These giant doughnut holes don’t require rising, resting or shaping.

Doughnuts:

3 cups flour 1⁄4 cup sugar

2 teaspoons baking powder

1 teaspoon baking soda

1 teaspoon grated nutmeg

1⁄2 teaspoon salt

1⁄4 teaspoon ground mace

4 tablespoon­s (1⁄2 stick) unsalted butter, melted

1 egg 1 cup apple cider

1 quart ghee (shelved near the oil) or canola oil

Topping:

1 cup sugar

1 teaspoon ground cinnamon

Mix: In a large bowl, whisk together flour, sugar, baking powder, baking soda, nutmeg, salt and mace. In a separate bowl, whisk together butter, egg and cider. Pour wet ingredient­s over dry and mix with a wooden spoon just until a thick dough comes together.

Test: In a heavy pot at least 3 inches deep, heat 2 inches of ghee (or oil) to 350 degrees. Using a 1 1⁄2-inch diameter icecream scoop, scoop up a generous ball of dough and drop it in. Cook, 4 minutes. Scoop out with a slotted spoon and drain on paper towels. Wait 1 minute. Cut in half. If done, you’re good to go. If not, add 1 minute cooking time to your next batch.

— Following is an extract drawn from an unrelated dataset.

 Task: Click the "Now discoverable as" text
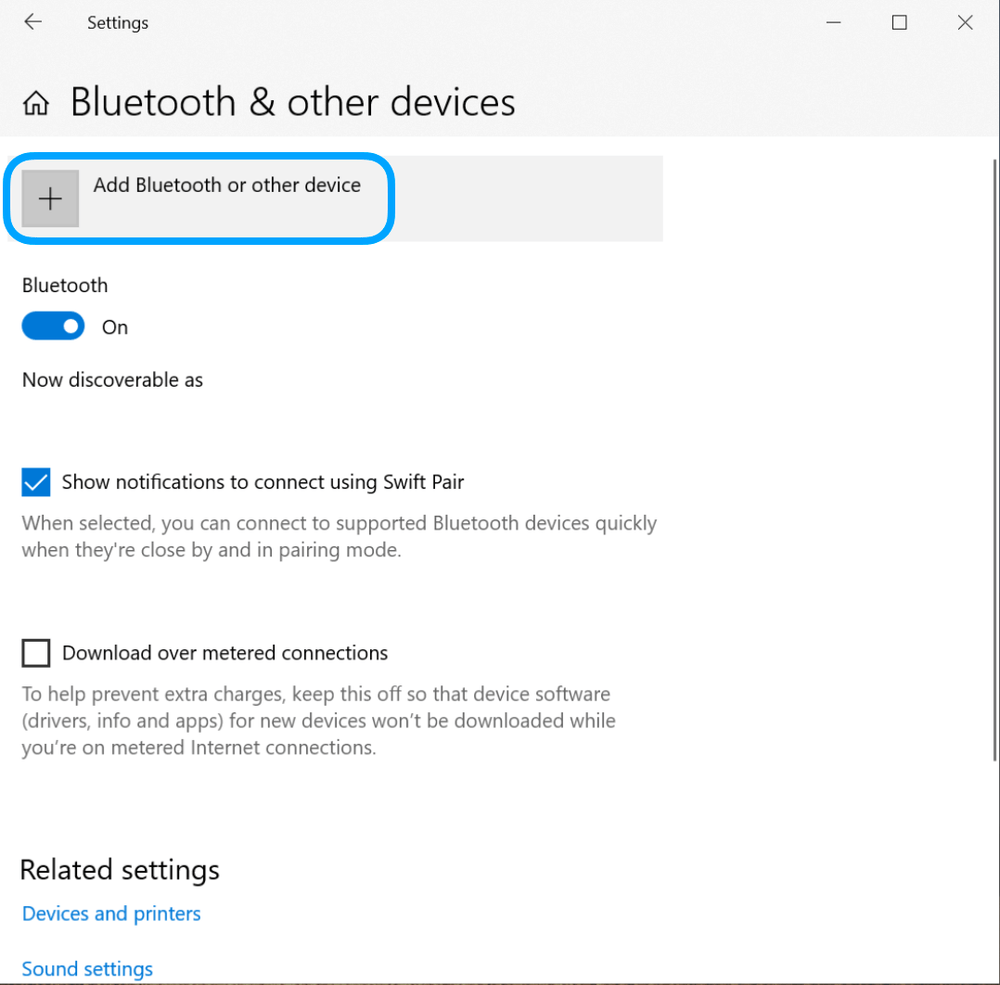click(112, 380)
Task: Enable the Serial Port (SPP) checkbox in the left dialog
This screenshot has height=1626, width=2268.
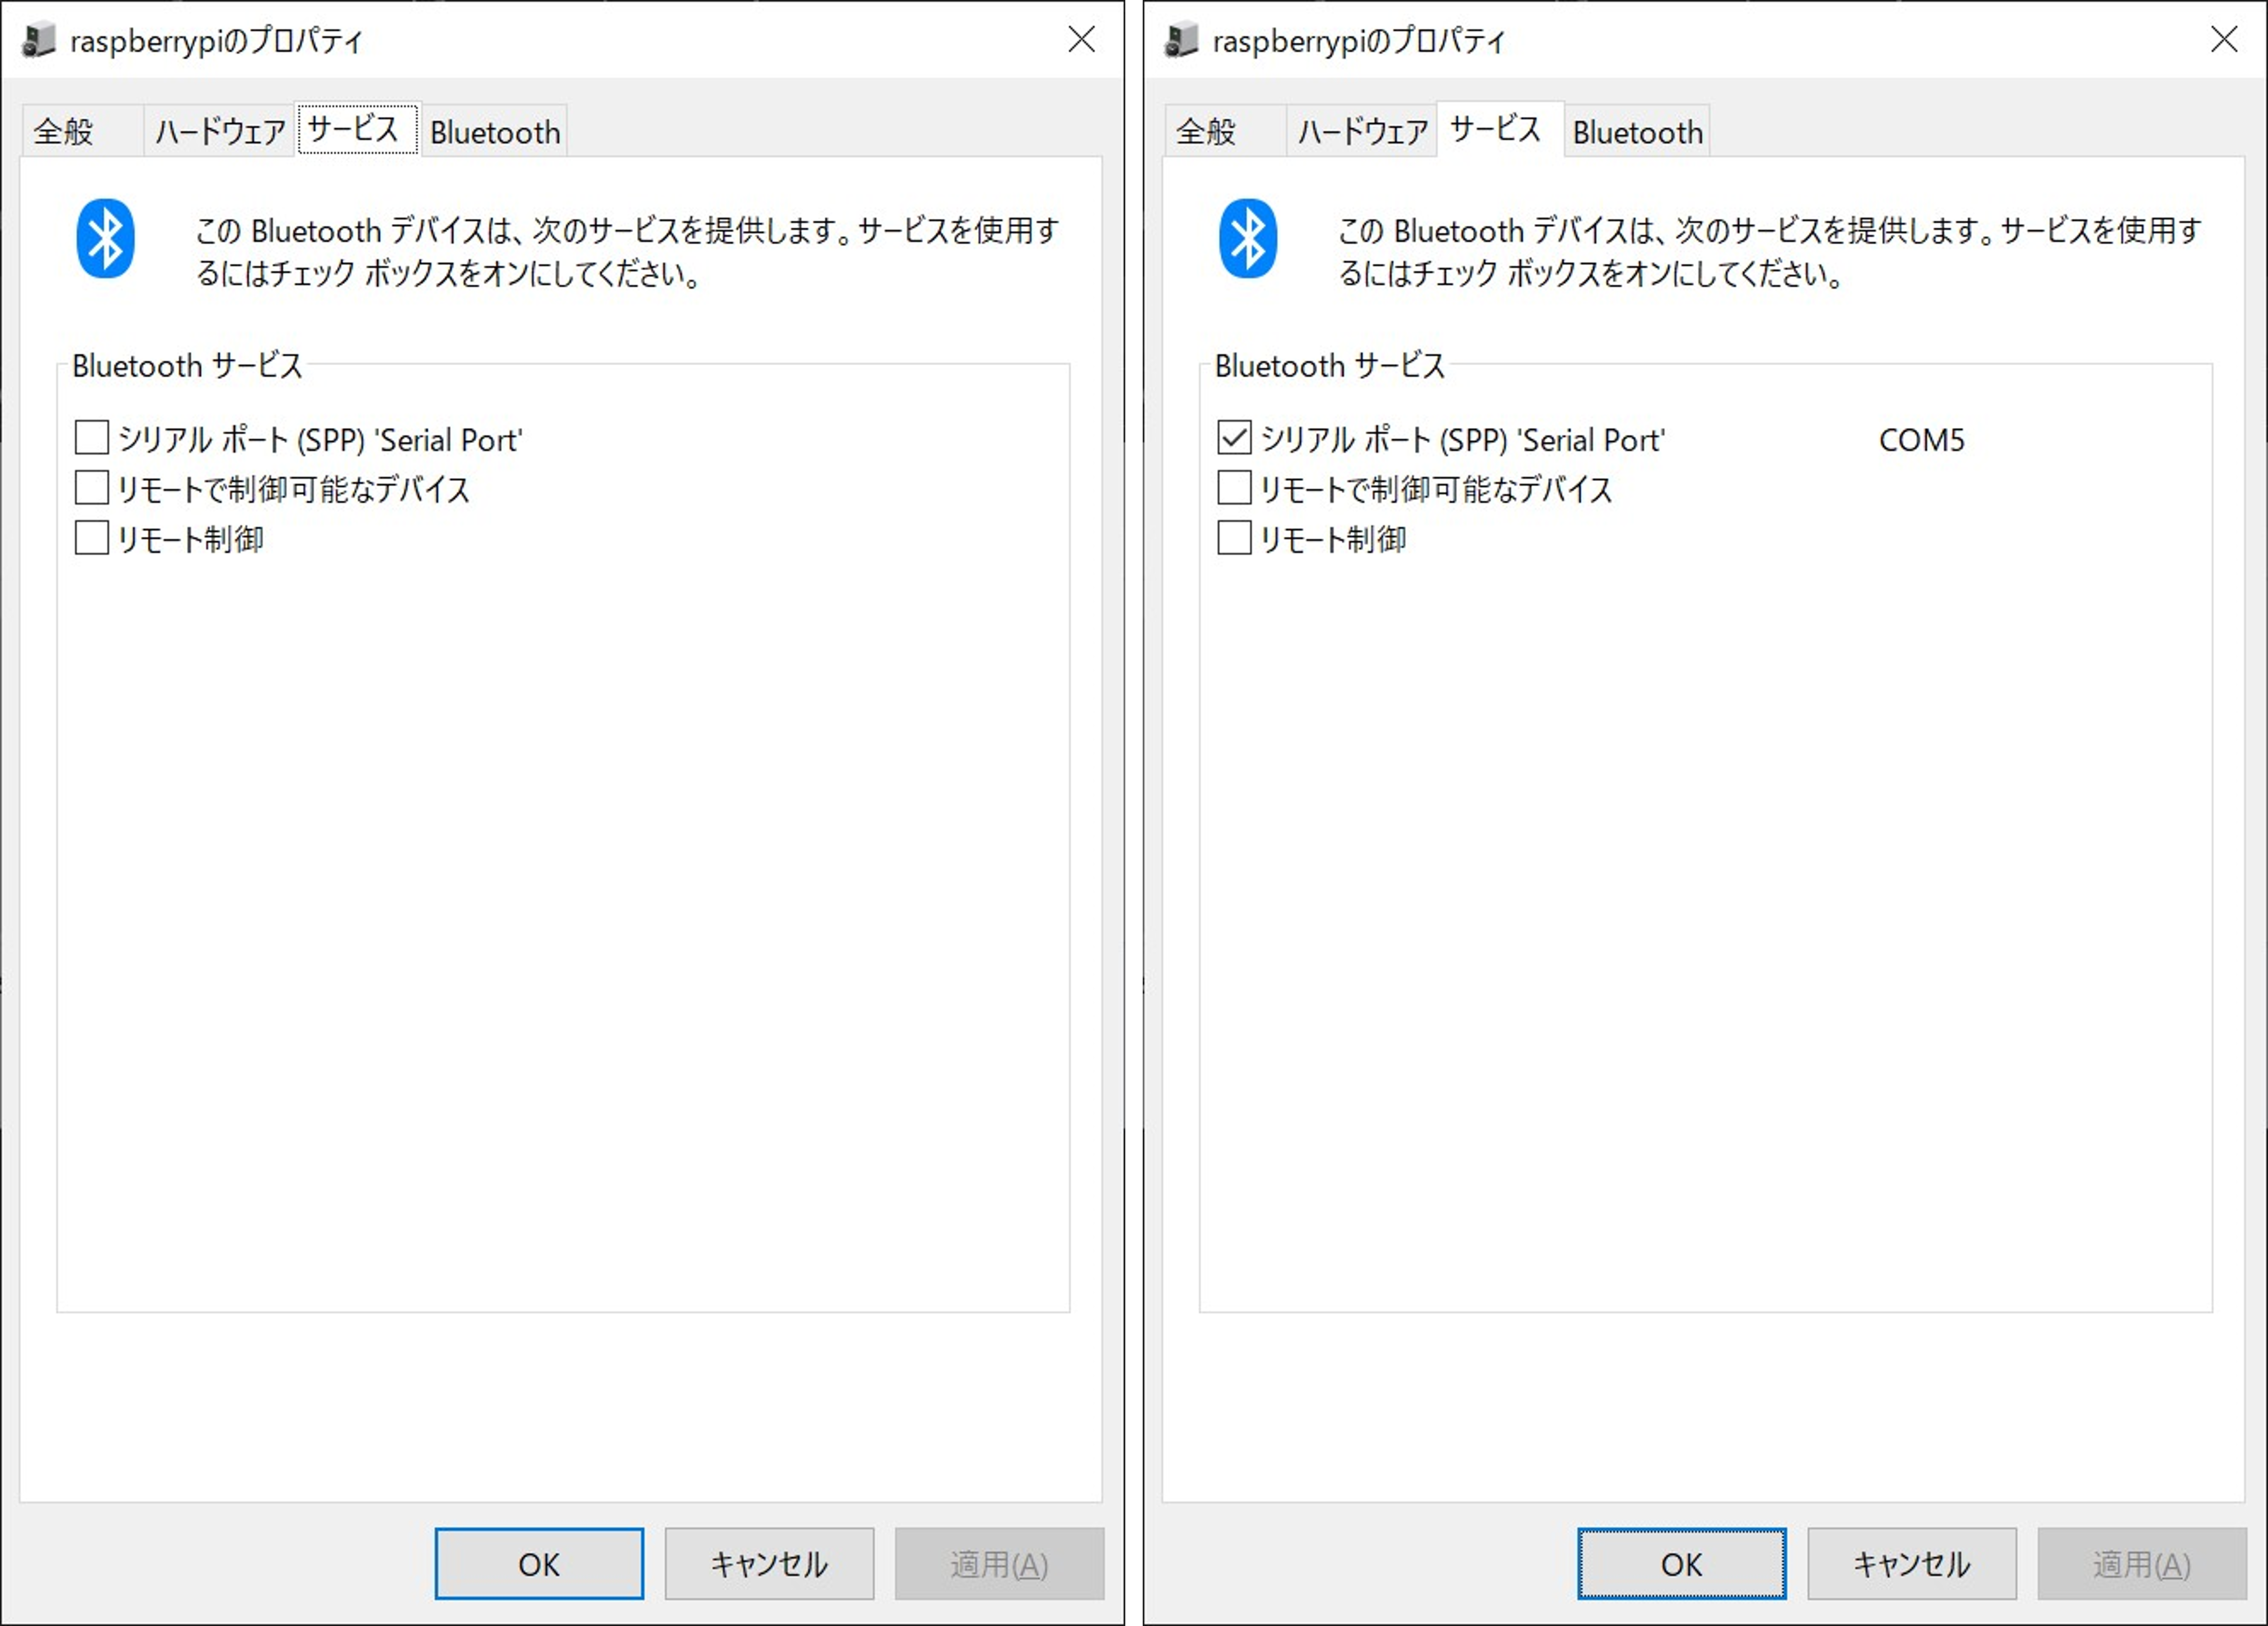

Fry: Scoop balls of dough into hot ghee (or oil) without crowding. Fry, rotating spheres now and then, until deep brown outside and cooked through inside (4 or 5 minutes, depending on your test doughnut). Repeat, frying all doughnuts .

Shake: In a paper sack, shake together the sugar and cinnamon for the topping. Drop in doughnuts a few at a time, and shake to coat. Munch while warm.